Yes, but it takes a little code manipulation. The identifier that is part of all classes is maintained in a field called serialVersionUID. If you wish to control versioning, you simply have to provide the serialVersionUID field manually and ensure it is always the same, no matter what changes you make to the classfile. You can use a utility that comes with the JDK distribution called serialver to see what that code would be by default (it is just the hash code of the object by default).
Here is an example of using serialver with a class called Baz:
serialver Baz
Baz: static final long serialVersionUID = 10275539472837495L;
Simply copy the returned line with the version ID and paste it into your code. (On a Windows box, you can run that utility with the - show option to simplify the copy and paste procedure.) Now, if you make any changes to the Baz class file, just ensure that same version ID is specified and all will be well.

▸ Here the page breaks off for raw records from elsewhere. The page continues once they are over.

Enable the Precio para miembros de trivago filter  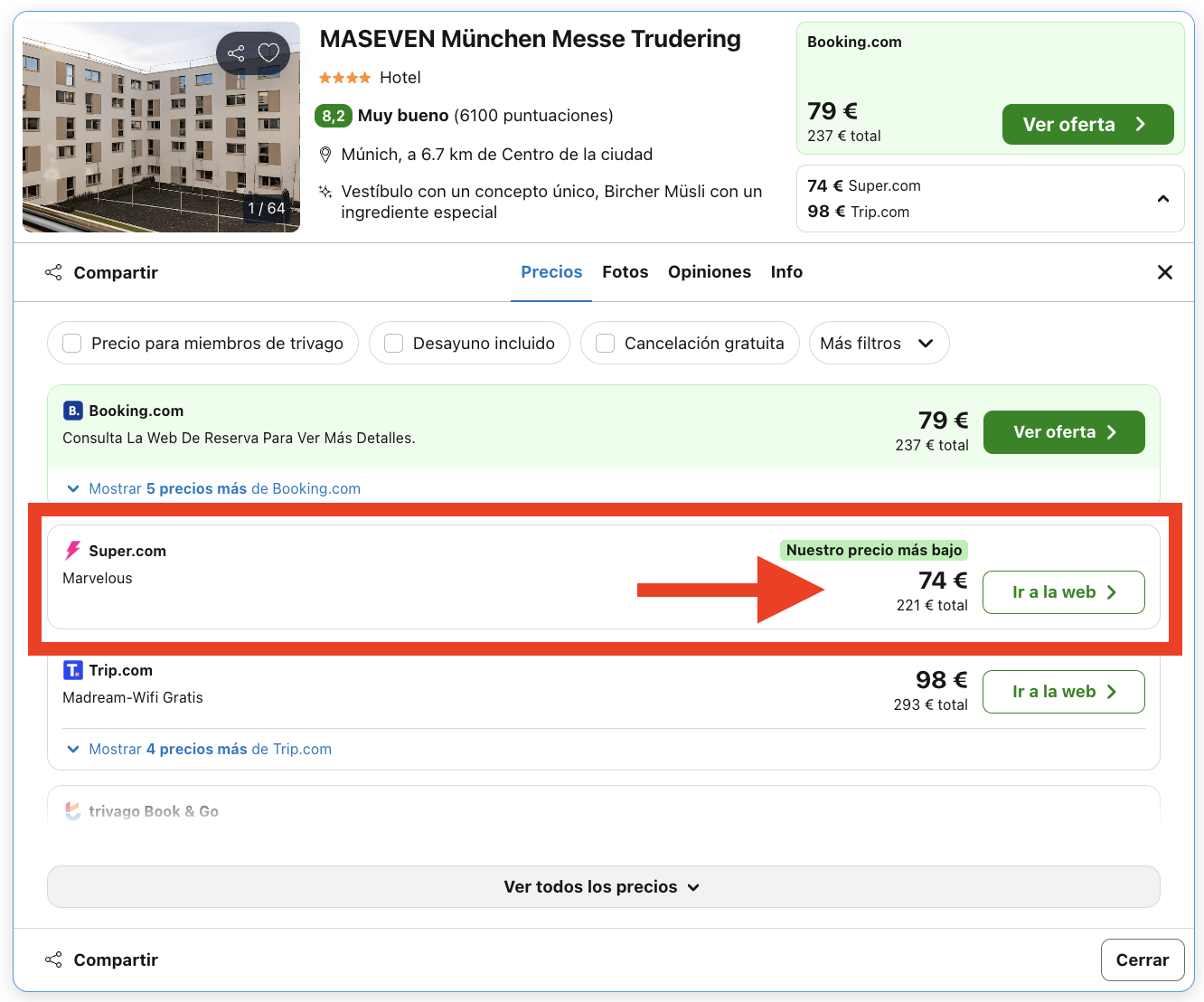pos(71,343)
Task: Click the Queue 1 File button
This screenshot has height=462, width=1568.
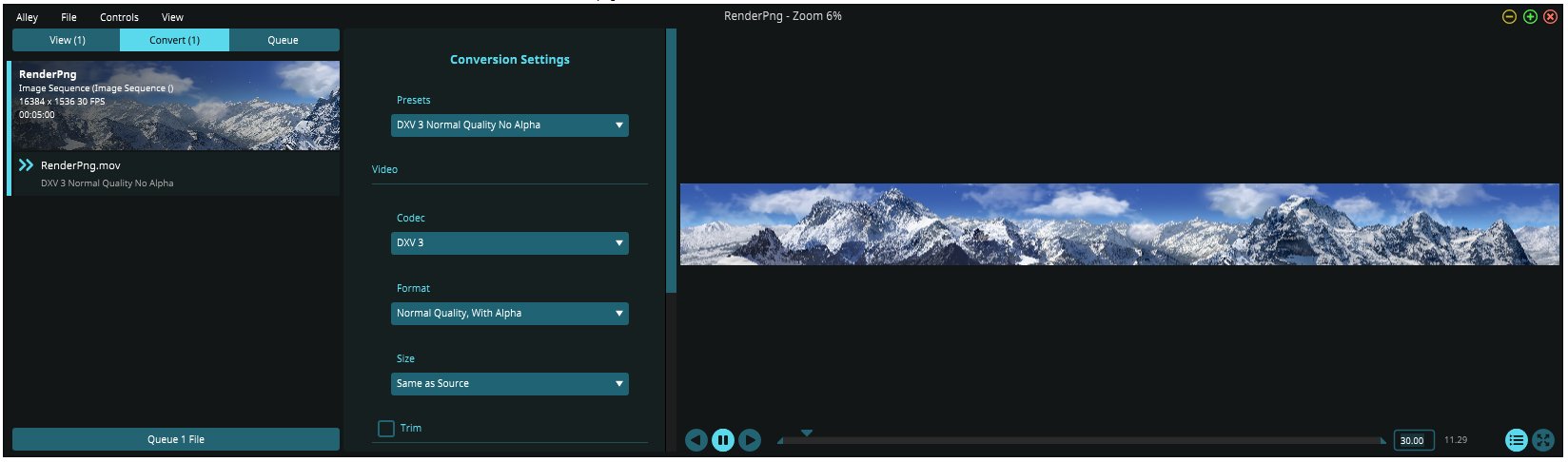Action: coord(175,439)
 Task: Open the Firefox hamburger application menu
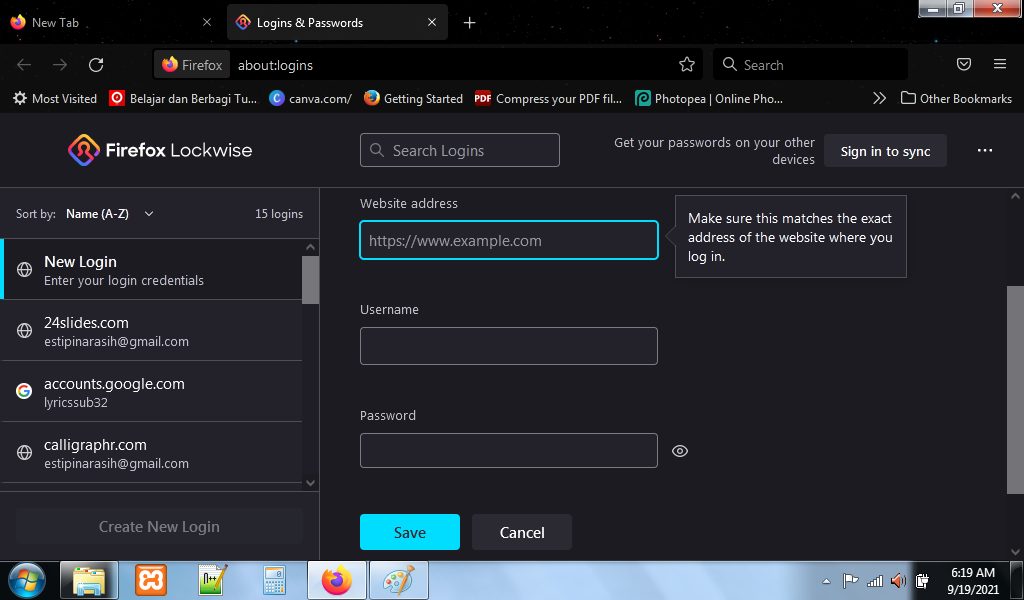pos(1000,65)
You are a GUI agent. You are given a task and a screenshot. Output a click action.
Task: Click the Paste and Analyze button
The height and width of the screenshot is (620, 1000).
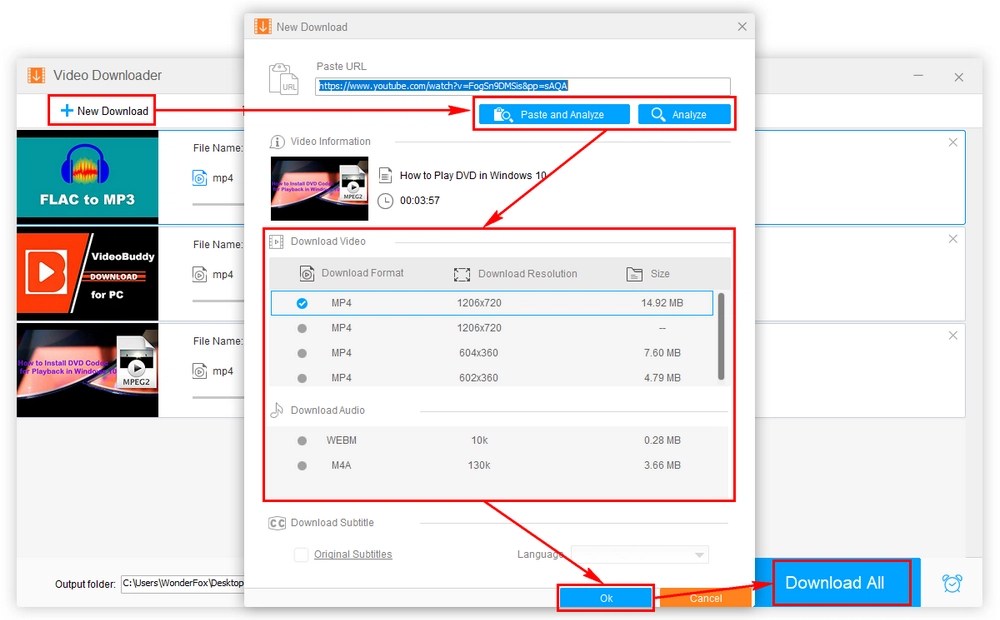(x=552, y=114)
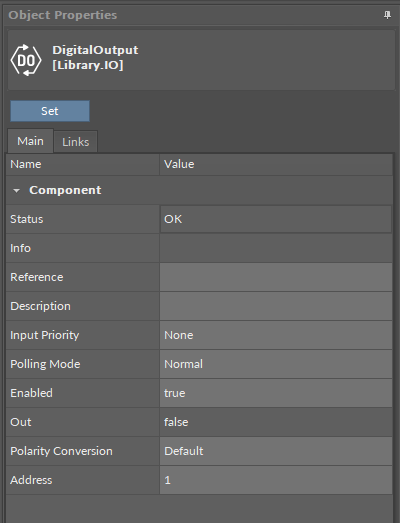This screenshot has height=523, width=400.
Task: Click the Set button
Action: [x=50, y=111]
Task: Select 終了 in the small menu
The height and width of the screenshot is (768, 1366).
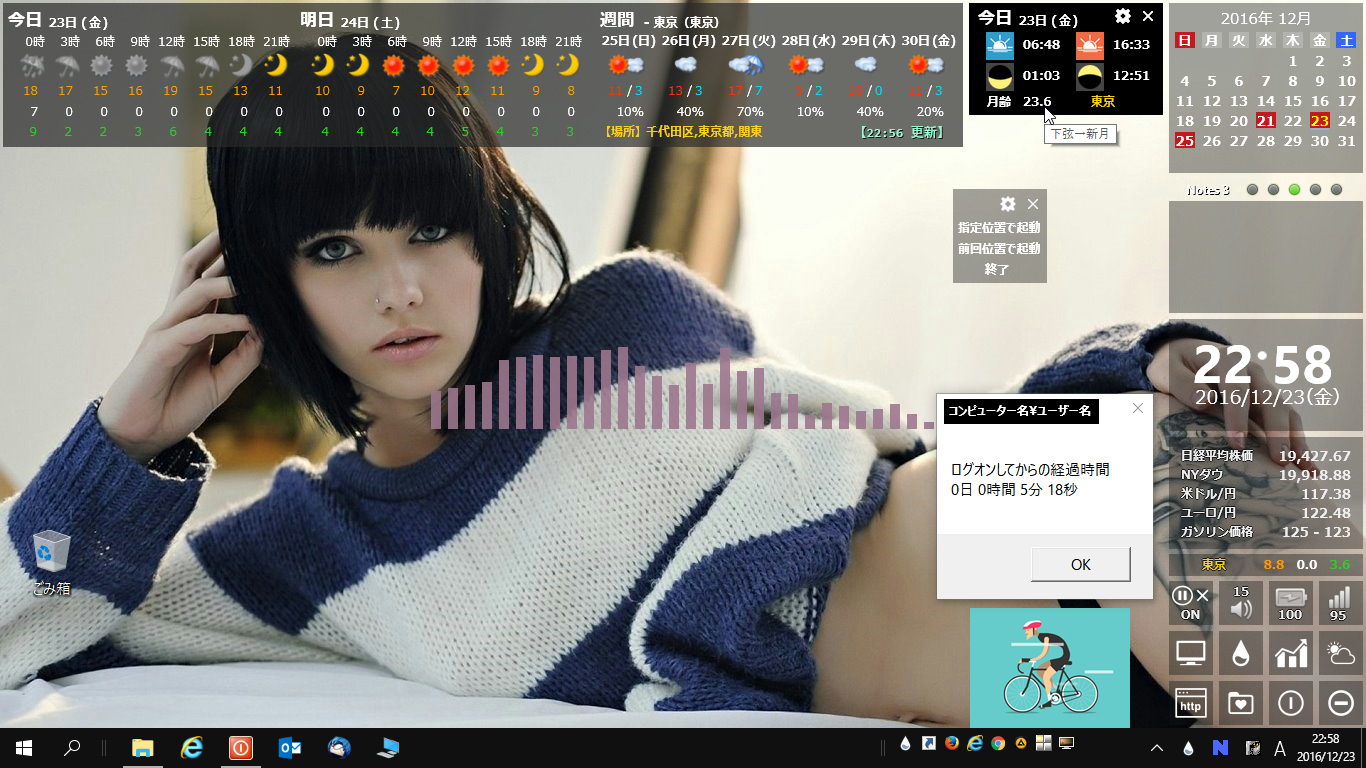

The version control works great as long as the changes are compatible. Compatible changes include adding or removing a method or a field. Incompatible changes include changing an object's hierarchy or removing the implementation of the Serializable interface. A complete list of compatible and incompatible changes is given in the Java Serialization Specification.
Externalizable
create your own protocol with the Externalizable interface. Instead of implementing the Serializable interface, you can implement Externalizable, which contains two methods:
public void writeExternal(ObjectOutput out) throws IOException;
public void readExternal(ObjectInput in) throws IOException, ClassNotFoundException;
Just override those methods to provide your own protocol. Unlike the previous two serialization variations, nothing is provided for free here, though. That is, the protocol is entirely in your hands. Although it's the more difficult scenario, it's also the most controllable.
An example situation for that alternate type of serialization: read and write PDF files with a Java application. If you know how to write and read PDF (the sequence of bytes required), you could provide the PDF-specific protocol in the writeExternal and readExternal methods.